The best way to conduct a bandwidth test on your MikroTik device!
The best way to conduct a bandwidth test on your MikroTik device!

The mistake most users make when conducting a speed test on MikroTik is to do a speed test from the device in question. There is a more accurate way of doing this! 

What is the Bandwidth Tester used for?

The Bandwidth Tester can be used to measure the throughput to another MikroTik router (either wired or wireless) and thereby help to discover network bottlenecks.
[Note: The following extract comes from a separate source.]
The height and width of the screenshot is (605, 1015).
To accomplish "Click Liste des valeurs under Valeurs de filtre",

How does the Bandwidth Tester work?

TCP Test

The Transmission Control Protocol (TCP) test uses the standard TCP protocol with acknowledgments and follows the TCP algorithm on how many packets to send according to latency, dropped packets, and other features in the TCP algorithm. Please review the TCP protocol for details on its internal speed settings and how to analyse its behaviour. Statistics for throughput are calculated using the entire size of the TCP data stream. As acknowledgments are an internal working of TCP, their size and usage of the link are not included in the throughput statistics. Therefore this statistic is not as reliable as the User Datagram Protocol (UDP) statistic when estimating raw throughput, but rather gives a true reflection of available usable bandwidth.

UDP Test

The UDP tester sends 110% or more packets than currently reported as received on the other side of the link. To see the maximum throughput of a link, the packet size should be set for the Maximum Transmission Unit (MTU) allowed by the links (which is usually 1500 bytes). There is no acknowledgement required by UDP; this implementation means that the closest approximation of the throughput can be seen.
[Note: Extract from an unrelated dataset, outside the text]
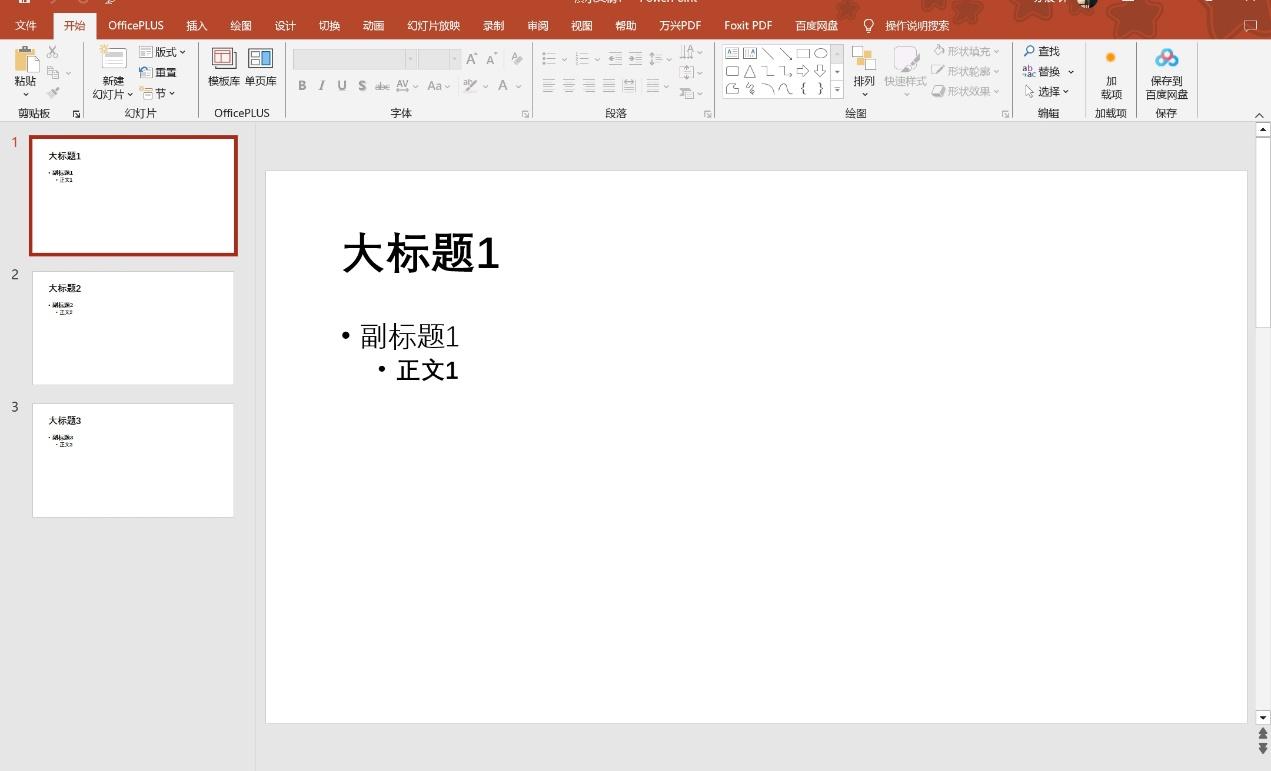Expand the Layout (版式) dropdown

(x=162, y=52)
How to conduct the bandwidth test:

Conducting a bandwidth test utilises a larger amount of processing power, making it difficult to determine the real capacity of a router. To eliminate the possibility of an inaccurate reading from the bandwidth test, it is important to use two devices/routers in-line with the tested router. The one will serve as the bandwidth test server, which is connected in-line with the tested router and the other will act as the bandwidth client.

If you use the UDP protocol the Bandwidth Test counts IP header+UDP header+UDP data. If you use TCP the bandwidth test counts only TCP data (TCP header and IP header are not included).